Greater subspecialization and division between male and female sub-specialists has led to significant advances in knowledge and treatment options for infertility patients. In many ways, the field of reproductive medicine should be proud of the outstanding improvements in clinical care that are reflected by the increasing success and safety of our treatments. However, sequestration also brings a risk of missing how each facet of care fits together. In truth, it has become much more difficult to maintain a wide perspective of infertility treatment and collaboration now requires careful effort as we are often separated from our colleagues.
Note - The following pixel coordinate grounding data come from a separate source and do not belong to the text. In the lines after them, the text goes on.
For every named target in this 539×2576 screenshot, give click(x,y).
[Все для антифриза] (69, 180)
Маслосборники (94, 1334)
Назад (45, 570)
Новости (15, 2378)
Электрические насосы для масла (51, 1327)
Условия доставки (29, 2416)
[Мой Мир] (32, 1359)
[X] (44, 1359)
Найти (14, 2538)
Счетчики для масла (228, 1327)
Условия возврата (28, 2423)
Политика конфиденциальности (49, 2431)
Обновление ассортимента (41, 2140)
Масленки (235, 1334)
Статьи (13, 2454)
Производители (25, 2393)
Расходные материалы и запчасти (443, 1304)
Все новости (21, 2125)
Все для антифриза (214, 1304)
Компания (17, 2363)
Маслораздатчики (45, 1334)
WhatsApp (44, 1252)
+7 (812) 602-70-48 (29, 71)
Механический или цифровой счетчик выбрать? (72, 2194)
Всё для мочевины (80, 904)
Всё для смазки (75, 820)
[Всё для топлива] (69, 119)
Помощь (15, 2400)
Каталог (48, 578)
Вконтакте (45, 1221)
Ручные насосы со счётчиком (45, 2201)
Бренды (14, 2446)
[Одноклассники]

This review only presents a small selection of topics that may benefit from greater collaboration. Our field would benefit from a periodic review of whether or not the treatment that we assume is evidence-based should still be recommended as the ground beneath us continues to move. Finally, the ultimate goal shared by both male and female subspecialists (improving the rate of live birth for couples presenting with infertility) must remain at the forefront for both laboratory scientists and clinicians, as we continue to evaluate our current treatment paradigms and seek new methods of diagnosis and therapy for these patients.
Conflicts of Interest: The authors have no conflicts of interest to declare.